ABOUT THIS TASK:
Word for word, repeat the lines of the records from the first line up to and including the line that contains "The image size is (1267, 630).", passing over any pictures.

[Collected data]
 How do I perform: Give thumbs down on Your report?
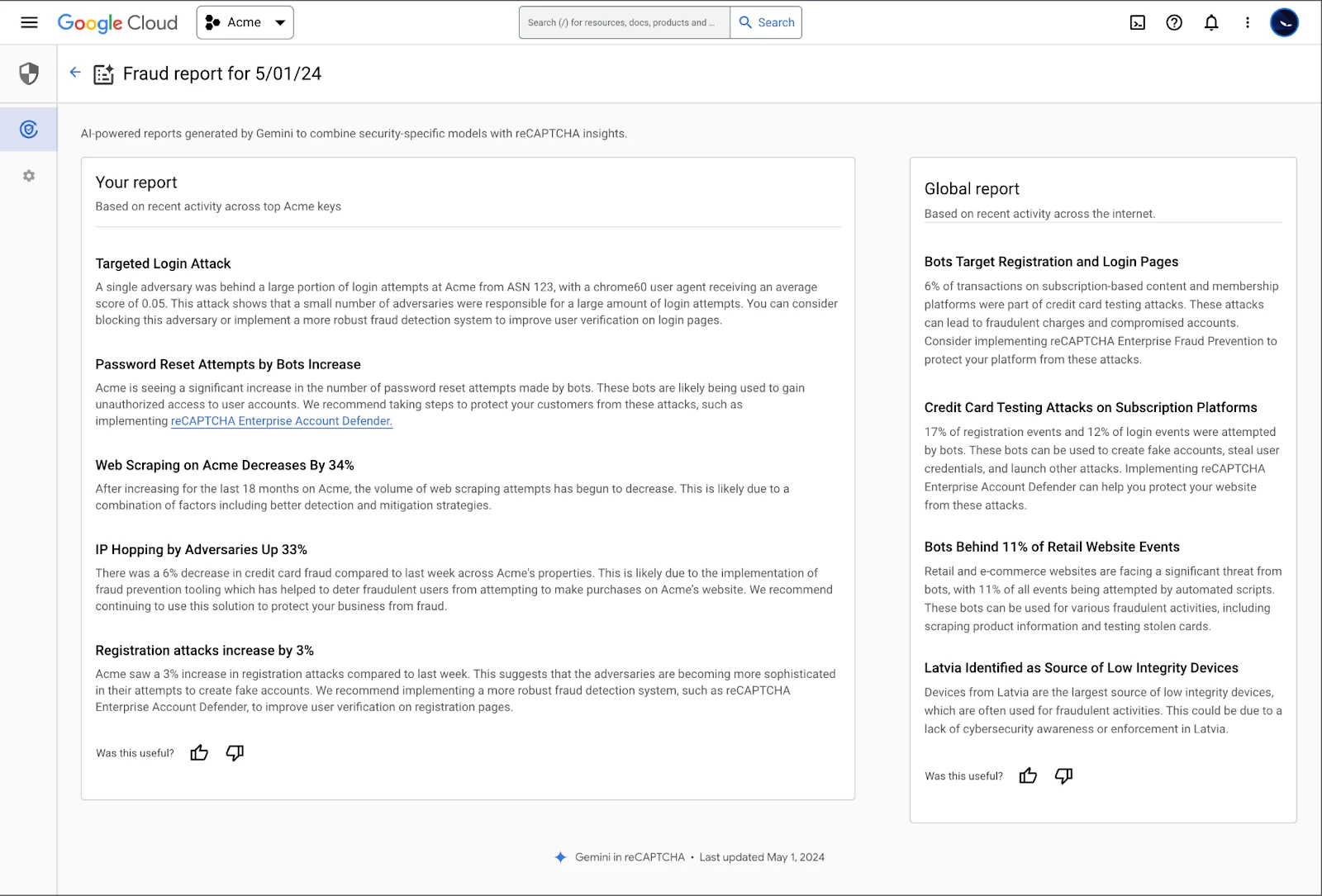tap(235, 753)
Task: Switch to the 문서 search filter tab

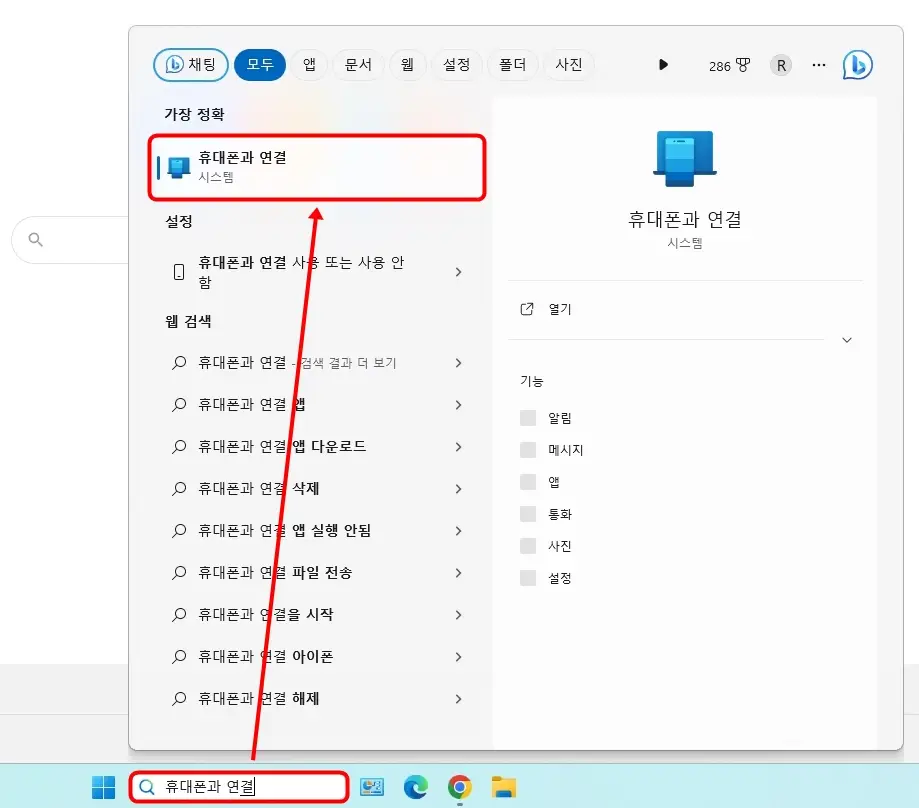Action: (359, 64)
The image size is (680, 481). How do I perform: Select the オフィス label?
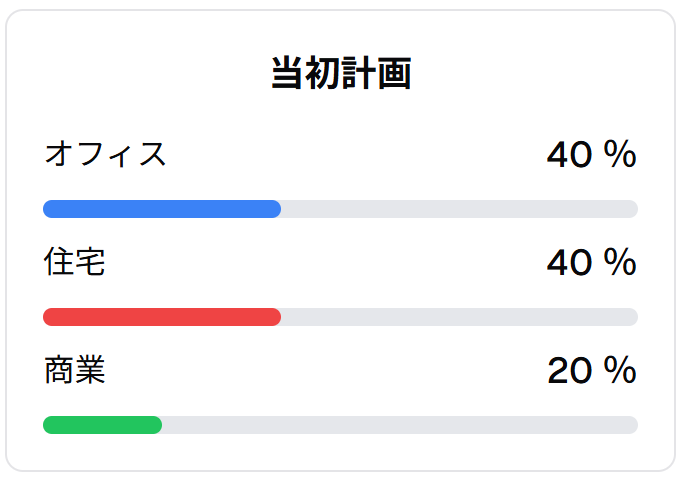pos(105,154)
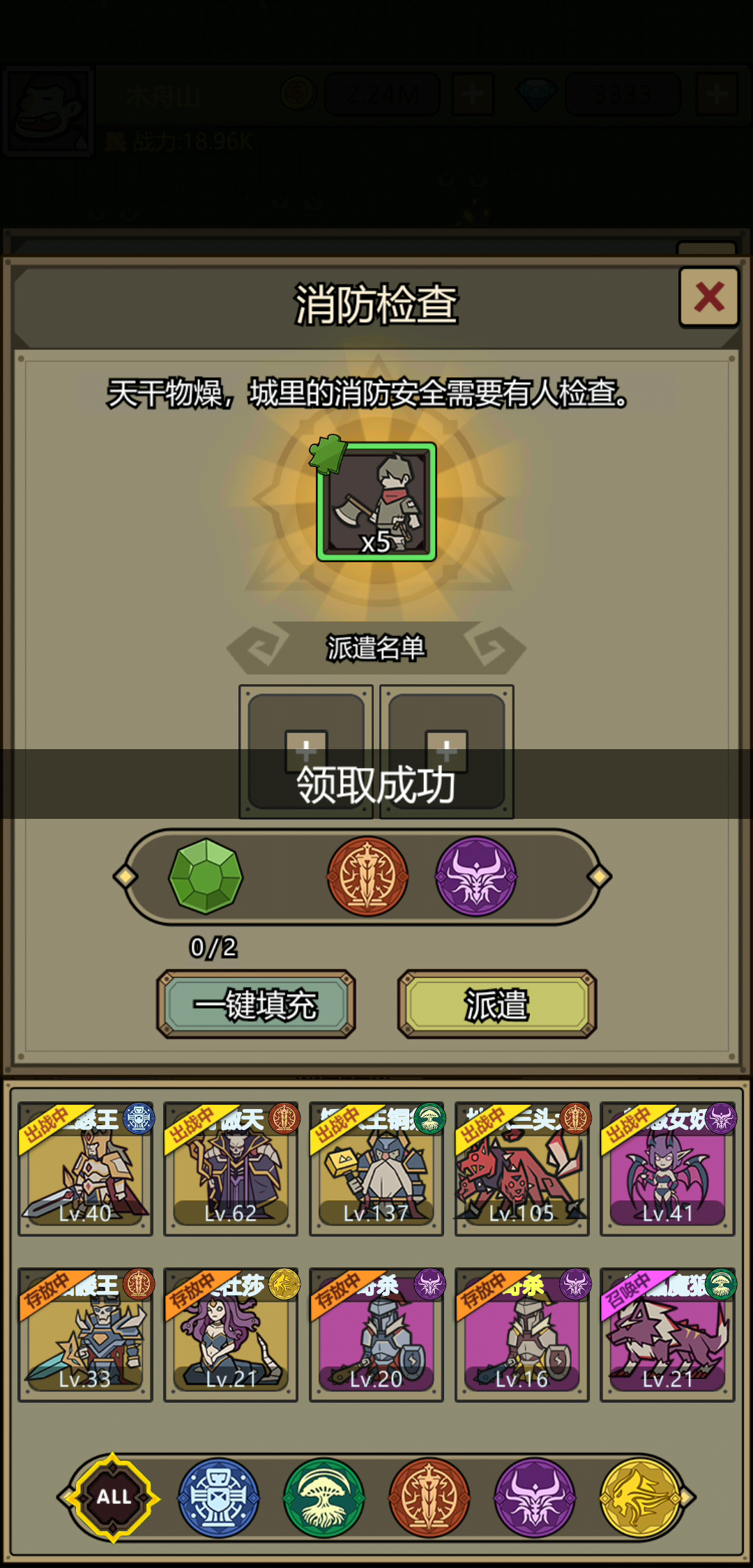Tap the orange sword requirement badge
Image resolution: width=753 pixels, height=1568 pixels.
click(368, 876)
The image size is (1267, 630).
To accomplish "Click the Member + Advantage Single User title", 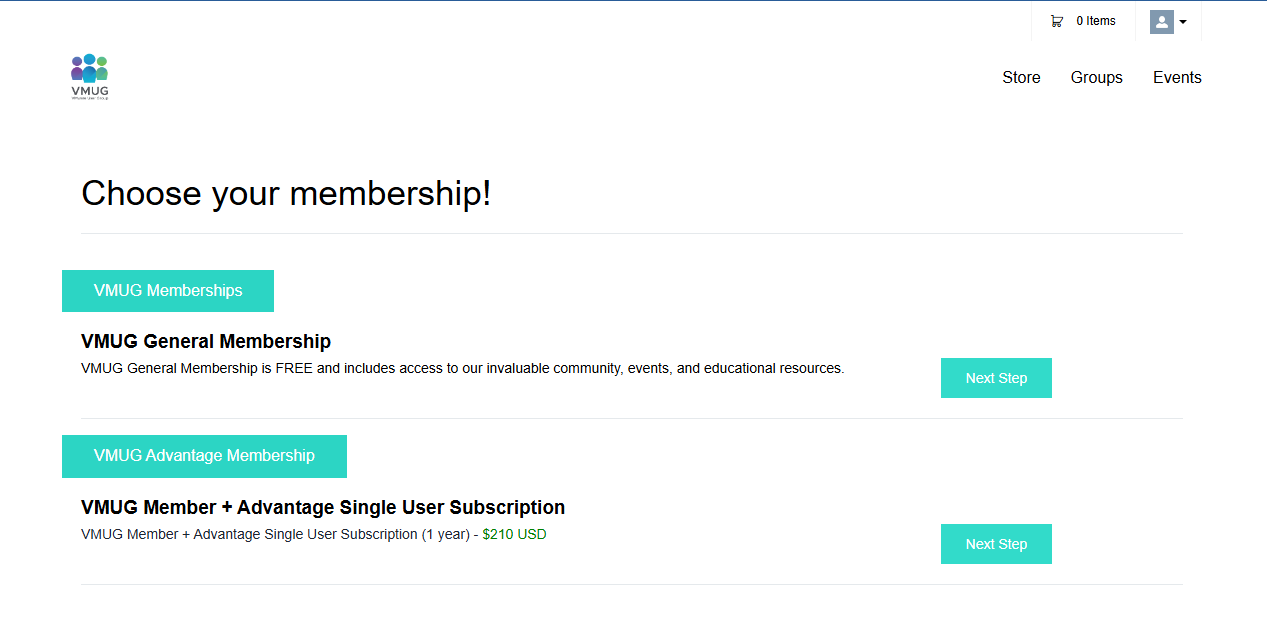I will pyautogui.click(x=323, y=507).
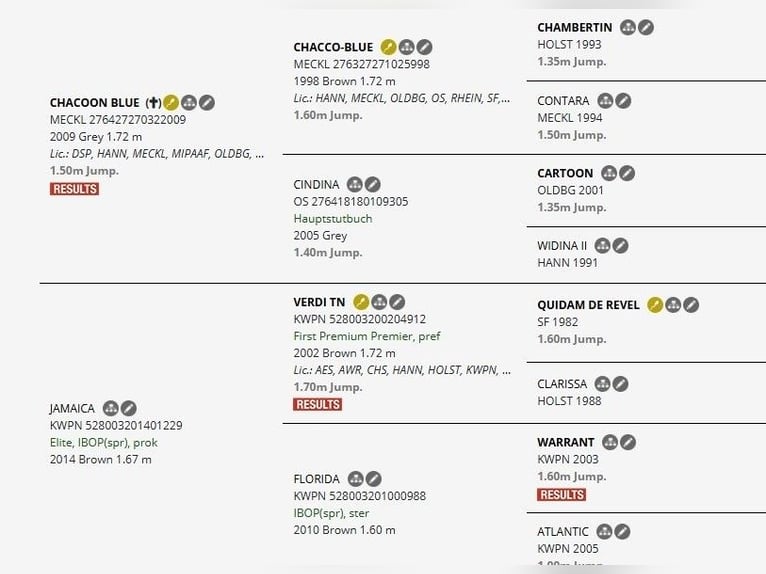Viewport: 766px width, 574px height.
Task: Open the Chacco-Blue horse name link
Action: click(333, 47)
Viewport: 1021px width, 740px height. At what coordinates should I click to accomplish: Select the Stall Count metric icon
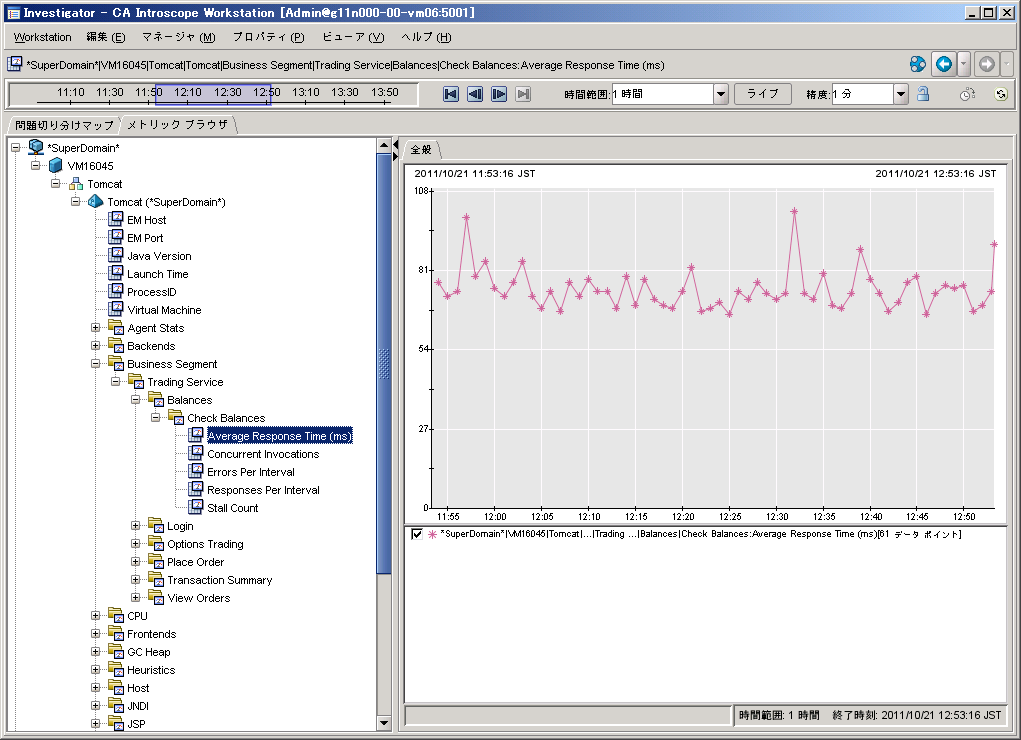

RESULT OF THE EXERCISE:
 How do I perform: Give thumbs down on Your report?
tap(235, 753)
Task: Switch to the 문서 search filter tab

Action: (359, 64)
The image size is (680, 481). How do I perform: Select the オフィス label?
pos(105,154)
Tap the orange sword requirement badge
Image resolution: width=753 pixels, height=1568 pixels.
click(368, 876)
The image size is (1267, 630).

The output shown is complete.